Bill makes profit from illegal streaming a felony
Opponents of new anti-piracy legislation are turning to a music sensation to make their point that the proposed law would be an overreach: Justin Bieber, who weighed in during an interview with a Washington, D.C., music station.
Bieber said that Sen. Amy Klobuchar (D-Minn.) should be “locked up” for sponsoring a bill that would make profiting from illegal streaming of copyrighted content a felony.
“People need to have the freedom…people need to be able to sing songs. I just think that’s ridiculous,” he said.
But there’s some question as to how much the 17-year-old Canadian knows about the legislation.
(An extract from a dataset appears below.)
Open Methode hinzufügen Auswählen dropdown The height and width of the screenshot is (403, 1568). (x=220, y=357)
Bieber appeared to have been informed about the bill by the radio show host and had to be told that one of its chief sponsors is a woman, not a man.
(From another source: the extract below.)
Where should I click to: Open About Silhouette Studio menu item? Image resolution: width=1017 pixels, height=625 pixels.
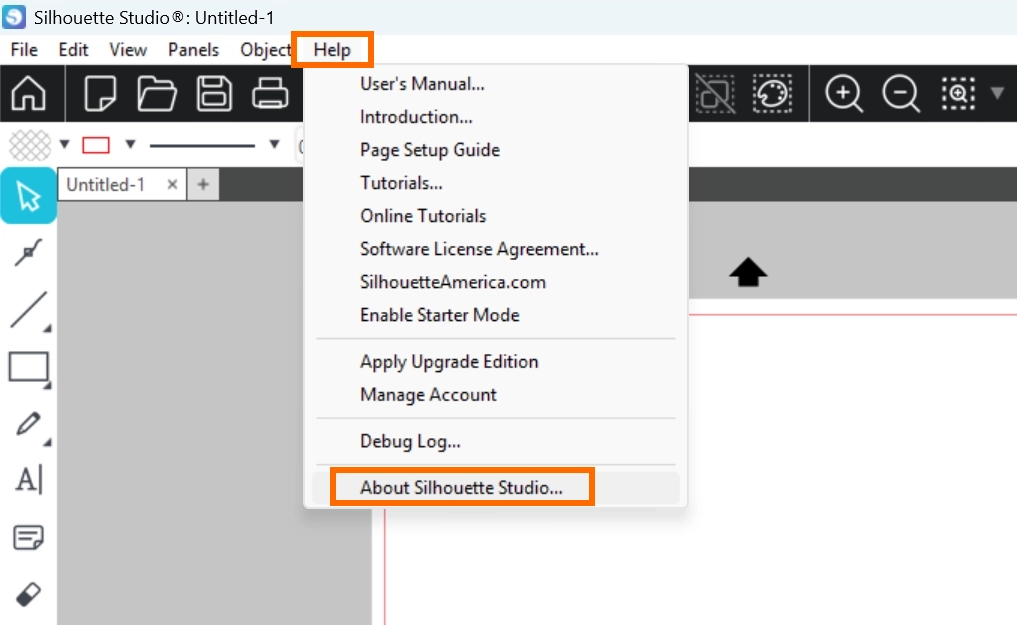pos(462,488)
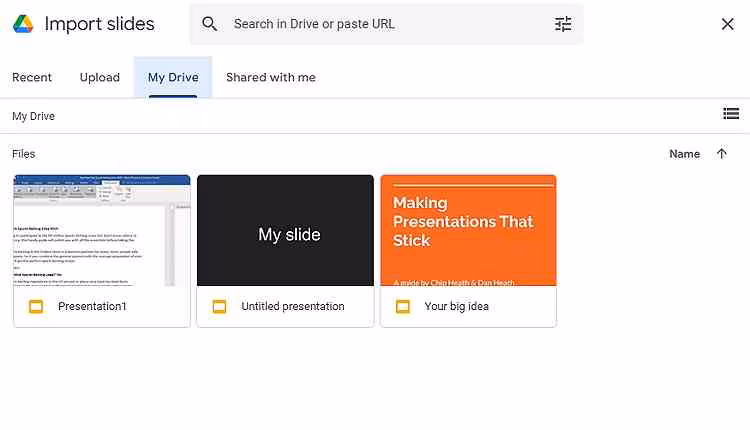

The advocacy group Fight for the Future has been using Bieber’s name and image on a website called FreeBieber.org, claiming that even user-generated videos of fans covering songs, which helped skyrocket Bieber to fame, would risk felony charges. Although Bieber was on the radio blasting the proposed legislation, his lawyers sent a cease-and-desist letter to Fight for the Future, claiming that they were violating his trademark, publicity and privacy rights in their campaign against the bill.
Advocates of the legislation, pending in the Senate and introduced in the House, say that Bieber and Fight for the Future are mischaracterizing what the bill would do.
A spokeswoman for Klobuchar told the StarTribune in Minneapolis, “Justin Bieber must have been misled about the content of this bill. It’s not about people posting their personal work to the Web. The bill only covers the intentional commercial theft of things like books, commercial music and movies, including foreign piracy.”